By Alan Reynolds, Cato Institute

 

According to CNN, “The Producer Price Index, which measures wholesale prices before goods and services reach consumers, rose 10.8% in May compared to where it stood a year ago.”

The PPI is not in any sense a measure of “wholesale” prices and has not been called that since 1978 (it was much narrower and simpler in the old days).

An AP headline declares, “US Producer Prices Soar 10.8% in May as Energy Costs Spike.” No, the PPI is not a measure of business costs for energy or anything else. The price businesses receive for their sales may at times be a cost for other U.S. businesses ­–if that is who they are selling to– but it is gross income (revenue) for businesses making the sale.

The PPI typically rises and falls with crude oil prices simply because big U.S. oil companies receive (not pay) higher prices when the global oil price goes up. The PPI is, in fact, overly sensitive to global oil, grain, and metals prices, and therefore to the effects of Russian war and sanctions on such prices. And no “core” measure can fix that.

The PPI is a measure of what business get paid, which importantly includes what they are paid for U.S. exports by foreign buyers. The high prices U.S. producers of oil and LNG collect from Europeans and other foreigners has lifted this year’s PPI numbers considerably.

A CNBC report says, “The [PPI] data is significant in that prices at the wholesale level feed through to consumer prices.” None of that is right. The prices are not wholesale, they are not costs, and they do not simply feed through to consumer prices.

The PPI uses profit margins to estimate prices received in wholesale and retail trade, which is so peculiar that the PPI for trade services is excluded from the inexplicable core PPI. Retail profit margins vanished in the 2020 pandemic and recovered when economies reopened, but that was recovery not inflation.

The PPI for carbon steel scrap fell 11.7% in May while prices for steel mill products rose 10.7%. Some portion of that cheaper or more expensive steel may be used to make consumer goods, rather than business parts and equipment, but those consumer goods might be exported.

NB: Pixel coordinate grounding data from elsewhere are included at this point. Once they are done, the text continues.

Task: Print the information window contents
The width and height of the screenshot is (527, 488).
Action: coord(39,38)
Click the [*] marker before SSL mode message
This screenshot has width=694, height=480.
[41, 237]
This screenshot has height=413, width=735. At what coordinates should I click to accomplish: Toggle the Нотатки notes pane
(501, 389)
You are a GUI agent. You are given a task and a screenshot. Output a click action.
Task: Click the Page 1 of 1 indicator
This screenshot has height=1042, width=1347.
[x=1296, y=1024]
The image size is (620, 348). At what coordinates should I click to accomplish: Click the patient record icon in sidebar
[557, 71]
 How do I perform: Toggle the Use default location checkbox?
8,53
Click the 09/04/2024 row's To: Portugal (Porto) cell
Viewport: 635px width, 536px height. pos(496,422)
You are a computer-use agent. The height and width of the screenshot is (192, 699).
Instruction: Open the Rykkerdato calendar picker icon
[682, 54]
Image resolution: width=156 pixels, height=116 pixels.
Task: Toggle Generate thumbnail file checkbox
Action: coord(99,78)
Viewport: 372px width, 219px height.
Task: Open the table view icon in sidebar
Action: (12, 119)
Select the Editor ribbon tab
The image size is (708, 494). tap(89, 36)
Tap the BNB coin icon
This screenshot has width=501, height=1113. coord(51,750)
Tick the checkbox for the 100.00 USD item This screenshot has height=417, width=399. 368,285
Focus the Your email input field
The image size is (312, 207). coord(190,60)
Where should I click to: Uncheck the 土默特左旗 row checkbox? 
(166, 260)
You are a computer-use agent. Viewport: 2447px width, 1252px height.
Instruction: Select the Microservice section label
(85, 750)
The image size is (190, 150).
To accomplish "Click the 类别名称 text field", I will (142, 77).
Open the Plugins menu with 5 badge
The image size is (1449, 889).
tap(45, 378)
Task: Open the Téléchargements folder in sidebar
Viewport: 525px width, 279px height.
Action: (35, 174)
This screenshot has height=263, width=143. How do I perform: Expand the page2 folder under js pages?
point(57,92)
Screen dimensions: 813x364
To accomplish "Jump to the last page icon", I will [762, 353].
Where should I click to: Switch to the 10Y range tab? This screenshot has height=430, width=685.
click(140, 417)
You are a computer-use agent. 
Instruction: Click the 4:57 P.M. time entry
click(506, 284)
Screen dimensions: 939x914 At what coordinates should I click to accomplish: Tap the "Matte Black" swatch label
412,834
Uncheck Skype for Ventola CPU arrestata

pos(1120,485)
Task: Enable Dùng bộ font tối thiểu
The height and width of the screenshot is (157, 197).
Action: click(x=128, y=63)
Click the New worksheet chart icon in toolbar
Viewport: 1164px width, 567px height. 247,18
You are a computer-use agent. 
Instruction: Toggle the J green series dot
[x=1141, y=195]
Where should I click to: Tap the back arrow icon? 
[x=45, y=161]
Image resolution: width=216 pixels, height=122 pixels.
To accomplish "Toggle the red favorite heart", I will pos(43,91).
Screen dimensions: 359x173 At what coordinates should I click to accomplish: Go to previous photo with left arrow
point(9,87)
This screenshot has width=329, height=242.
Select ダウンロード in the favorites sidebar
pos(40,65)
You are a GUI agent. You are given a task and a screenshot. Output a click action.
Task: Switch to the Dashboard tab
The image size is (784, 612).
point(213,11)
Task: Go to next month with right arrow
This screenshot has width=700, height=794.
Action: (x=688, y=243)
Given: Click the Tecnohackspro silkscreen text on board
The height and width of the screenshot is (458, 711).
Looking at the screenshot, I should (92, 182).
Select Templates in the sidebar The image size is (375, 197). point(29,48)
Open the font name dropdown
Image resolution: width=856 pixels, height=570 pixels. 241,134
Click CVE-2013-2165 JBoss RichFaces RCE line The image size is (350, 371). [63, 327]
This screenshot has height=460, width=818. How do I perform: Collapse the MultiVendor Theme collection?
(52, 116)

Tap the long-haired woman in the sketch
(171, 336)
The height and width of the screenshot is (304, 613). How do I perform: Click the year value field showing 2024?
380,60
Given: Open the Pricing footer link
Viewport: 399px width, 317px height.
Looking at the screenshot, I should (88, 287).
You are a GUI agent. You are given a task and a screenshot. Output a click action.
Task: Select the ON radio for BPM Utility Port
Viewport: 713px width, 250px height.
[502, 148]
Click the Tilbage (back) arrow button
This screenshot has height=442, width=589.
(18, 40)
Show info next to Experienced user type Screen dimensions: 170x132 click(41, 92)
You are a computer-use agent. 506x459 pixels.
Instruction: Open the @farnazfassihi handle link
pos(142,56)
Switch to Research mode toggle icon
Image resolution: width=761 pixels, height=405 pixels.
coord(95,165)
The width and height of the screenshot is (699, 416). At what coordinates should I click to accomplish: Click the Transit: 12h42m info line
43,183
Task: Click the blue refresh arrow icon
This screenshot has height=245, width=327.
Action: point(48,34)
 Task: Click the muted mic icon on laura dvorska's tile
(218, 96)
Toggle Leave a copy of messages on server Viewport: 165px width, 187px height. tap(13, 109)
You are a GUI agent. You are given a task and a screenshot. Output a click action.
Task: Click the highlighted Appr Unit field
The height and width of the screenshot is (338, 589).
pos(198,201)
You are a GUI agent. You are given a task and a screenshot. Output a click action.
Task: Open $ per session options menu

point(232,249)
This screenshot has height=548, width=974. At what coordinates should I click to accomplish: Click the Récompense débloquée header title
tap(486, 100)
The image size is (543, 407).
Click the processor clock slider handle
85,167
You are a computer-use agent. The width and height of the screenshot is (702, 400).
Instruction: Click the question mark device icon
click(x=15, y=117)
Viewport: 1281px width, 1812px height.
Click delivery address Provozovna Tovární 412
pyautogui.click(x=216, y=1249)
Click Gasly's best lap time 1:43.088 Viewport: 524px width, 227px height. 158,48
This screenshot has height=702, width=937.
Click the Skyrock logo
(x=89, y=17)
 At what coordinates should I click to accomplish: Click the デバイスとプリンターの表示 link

Because prices received by business are from foreigners, governments, and other businesses (foreign and domestic), rather than just domestic consumers, there is no reason to expect prices that producers receive to cause or predict future prices paid by U.S. consumers. There is no evidence that today’s PPI can be used to predict tomorrow’s CPI, nor any reason to expect that would work.

The prices producers received for meats fell 6% in May, while prices producers received for cars and trucks rose only 0.3%. Try using that information to predict retail consumer prices at your peril.

 


Economist Alan Reynolds is a senior fellow at the Cato Institute.